A new effort is underway to improve school bus safety. Back in October three elementary students were killed while trying to board a bus in northern Indiana. Now lawmakers are looking to enact tougher penalties which could include jail time for running a stop arm on a bus. 

For the past 8 years Pastor Dan King has been a school bus driver for the South Vermillion School District. 

“You see a lot especially in Indiana,” South Vermillion school bus driver Dan King said. “You see a lot of different weather, road conditions, you see crazy people on the road sometimes.”  

King says the best part of his job is the relationships he’s built with students and their families.  

He backs an effort by lawmakers to improve school bus safety. 

“It’s not just you,” King said. “You know there are so many other lives that are right there on the line, right there at that particular moment that you’ve got to pay attention too and just that one moment of carelessness is just enough to devastate somebody, a family even a community because it hurts everybody, it effects everybody.” 

Indiana state law requires all drivers to stop and remain stopped when a school bus has its stop signs and flashing red light activated.  

However, according to a study done by the Indiana Department of Transportation this law is ignored far too often.  

Between April of 2017 to April of 2018 motorists violated the law 554 thousand times. 

King’s bus routes are mostly in rural area, but he’s had a couple of close calls.   

“I would say I’ve probably had at least 6 or 7 that I’ve personally had,” King said. “I know a lot of the other drivers had many more than that. 

Currently if a motorist runs stop arm, they could receive a fine of as much 10 thousand dollars, but the average is 160 dollars 

Senate Bill 2 would strengthen the penalties for running a stop arm violation.  

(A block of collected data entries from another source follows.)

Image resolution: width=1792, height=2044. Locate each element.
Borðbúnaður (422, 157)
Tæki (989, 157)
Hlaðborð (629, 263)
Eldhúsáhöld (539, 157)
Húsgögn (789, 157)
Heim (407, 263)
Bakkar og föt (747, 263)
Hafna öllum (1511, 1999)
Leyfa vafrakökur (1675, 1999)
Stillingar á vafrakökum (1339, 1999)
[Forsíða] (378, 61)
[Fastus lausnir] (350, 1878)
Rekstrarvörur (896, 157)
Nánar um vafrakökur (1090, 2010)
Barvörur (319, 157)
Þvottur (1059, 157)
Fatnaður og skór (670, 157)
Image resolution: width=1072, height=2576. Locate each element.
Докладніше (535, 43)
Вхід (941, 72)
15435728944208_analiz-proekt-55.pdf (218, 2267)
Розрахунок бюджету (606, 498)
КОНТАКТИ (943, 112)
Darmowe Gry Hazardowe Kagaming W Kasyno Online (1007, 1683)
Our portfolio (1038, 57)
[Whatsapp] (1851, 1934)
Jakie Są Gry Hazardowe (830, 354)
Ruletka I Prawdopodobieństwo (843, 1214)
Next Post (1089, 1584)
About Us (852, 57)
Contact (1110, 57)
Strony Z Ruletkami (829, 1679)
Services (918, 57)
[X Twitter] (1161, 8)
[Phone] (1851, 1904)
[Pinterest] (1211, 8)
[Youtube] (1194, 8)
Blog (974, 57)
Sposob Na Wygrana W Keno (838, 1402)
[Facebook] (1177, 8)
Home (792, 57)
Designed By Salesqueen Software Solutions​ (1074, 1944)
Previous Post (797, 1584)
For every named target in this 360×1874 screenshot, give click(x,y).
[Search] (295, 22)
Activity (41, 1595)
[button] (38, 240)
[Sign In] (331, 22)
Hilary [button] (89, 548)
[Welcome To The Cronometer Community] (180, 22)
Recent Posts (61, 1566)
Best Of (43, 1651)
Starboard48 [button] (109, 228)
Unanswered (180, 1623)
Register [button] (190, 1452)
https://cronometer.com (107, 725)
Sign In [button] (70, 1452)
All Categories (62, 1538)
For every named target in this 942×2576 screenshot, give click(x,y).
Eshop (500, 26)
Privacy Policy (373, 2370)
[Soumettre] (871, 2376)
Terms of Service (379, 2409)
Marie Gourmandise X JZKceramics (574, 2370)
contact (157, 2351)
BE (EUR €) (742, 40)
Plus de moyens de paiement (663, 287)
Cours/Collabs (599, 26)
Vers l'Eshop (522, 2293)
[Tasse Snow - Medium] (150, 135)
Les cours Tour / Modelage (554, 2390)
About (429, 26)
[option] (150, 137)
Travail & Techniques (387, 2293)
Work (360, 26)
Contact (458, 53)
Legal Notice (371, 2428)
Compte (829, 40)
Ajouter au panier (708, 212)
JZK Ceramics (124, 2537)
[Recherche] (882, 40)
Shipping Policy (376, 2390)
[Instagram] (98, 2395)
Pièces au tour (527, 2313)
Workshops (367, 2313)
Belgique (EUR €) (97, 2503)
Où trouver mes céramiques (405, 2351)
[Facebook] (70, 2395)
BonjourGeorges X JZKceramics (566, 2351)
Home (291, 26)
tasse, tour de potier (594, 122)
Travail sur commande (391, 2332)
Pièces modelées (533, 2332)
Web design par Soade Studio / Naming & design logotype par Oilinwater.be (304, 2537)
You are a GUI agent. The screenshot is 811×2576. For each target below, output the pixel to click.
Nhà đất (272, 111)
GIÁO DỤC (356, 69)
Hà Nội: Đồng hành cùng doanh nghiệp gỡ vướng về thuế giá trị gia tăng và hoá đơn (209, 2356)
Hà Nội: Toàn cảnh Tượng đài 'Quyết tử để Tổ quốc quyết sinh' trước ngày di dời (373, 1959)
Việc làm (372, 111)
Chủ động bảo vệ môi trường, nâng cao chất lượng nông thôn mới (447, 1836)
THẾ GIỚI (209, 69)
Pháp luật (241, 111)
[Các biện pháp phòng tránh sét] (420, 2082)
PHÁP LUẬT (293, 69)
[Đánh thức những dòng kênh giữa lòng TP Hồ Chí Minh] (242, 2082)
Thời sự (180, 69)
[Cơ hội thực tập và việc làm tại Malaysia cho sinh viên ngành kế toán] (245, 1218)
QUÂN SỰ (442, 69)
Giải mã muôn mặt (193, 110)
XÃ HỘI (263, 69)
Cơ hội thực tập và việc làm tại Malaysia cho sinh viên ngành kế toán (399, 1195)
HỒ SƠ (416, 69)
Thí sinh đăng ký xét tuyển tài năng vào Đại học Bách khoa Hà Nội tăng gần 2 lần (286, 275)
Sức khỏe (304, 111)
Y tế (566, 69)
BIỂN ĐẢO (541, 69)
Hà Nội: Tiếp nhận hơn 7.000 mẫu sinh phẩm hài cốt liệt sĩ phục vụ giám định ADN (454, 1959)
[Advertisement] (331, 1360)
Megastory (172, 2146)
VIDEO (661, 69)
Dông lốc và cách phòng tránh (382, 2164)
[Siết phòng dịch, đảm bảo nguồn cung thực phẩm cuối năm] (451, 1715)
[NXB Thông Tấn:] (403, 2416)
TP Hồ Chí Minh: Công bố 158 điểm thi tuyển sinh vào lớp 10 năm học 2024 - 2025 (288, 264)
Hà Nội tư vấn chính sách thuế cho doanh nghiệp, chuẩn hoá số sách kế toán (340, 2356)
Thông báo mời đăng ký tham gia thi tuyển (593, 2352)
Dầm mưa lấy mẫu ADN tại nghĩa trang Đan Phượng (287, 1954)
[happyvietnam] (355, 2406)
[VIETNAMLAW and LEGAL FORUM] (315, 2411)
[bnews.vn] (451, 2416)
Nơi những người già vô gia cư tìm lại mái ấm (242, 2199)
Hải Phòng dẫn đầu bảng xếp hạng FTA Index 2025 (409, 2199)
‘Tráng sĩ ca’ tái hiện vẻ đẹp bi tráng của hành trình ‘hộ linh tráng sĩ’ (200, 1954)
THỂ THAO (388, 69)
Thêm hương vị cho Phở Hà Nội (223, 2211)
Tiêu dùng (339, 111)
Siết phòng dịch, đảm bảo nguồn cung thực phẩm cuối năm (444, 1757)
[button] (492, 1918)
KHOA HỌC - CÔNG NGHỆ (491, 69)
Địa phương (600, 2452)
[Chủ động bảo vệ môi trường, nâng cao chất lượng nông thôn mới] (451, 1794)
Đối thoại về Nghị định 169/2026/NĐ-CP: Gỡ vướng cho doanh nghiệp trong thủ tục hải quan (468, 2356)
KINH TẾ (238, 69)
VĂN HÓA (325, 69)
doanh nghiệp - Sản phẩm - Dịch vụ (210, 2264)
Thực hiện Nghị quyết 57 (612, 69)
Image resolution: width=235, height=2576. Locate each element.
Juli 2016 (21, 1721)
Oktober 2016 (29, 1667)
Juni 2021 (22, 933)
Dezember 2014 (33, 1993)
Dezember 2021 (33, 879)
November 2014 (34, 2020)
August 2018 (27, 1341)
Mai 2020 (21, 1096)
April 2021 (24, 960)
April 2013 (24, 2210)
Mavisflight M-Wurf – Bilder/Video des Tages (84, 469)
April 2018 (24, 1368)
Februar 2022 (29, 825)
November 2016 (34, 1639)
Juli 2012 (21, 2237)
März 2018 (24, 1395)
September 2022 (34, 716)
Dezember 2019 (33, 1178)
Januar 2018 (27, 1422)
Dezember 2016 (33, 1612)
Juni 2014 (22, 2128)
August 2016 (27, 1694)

If passed a driver could be arrested and spend time in jail.  

South Vermillion Transporation Director David Henry likes the idea. 

“This is something we can do on a state level that helps our school system do their job to keep all of these kids safe,” South Vermillion Transporation Director David Henry said.   

It would also classify violations as a misdemeanor.  

And it would allow bus drivers, school bus monitors, and crossing guards to fill out sworn affidavits if they see a violation. 

“And unfortunately, this is one of those times where we have to say this is serious and we need you, we need your support, and we need you we need you to watch what you are doing on the streets in these communities,” Henry said.  

At South Vermillion all buses have stop arm cameras that collect the drivers face and license plate number when someone runs the stop arm. 

The senate judiciary committee will hear Senate Bill 2 when it meets Wednesday at 9 a.m. at the statehouse.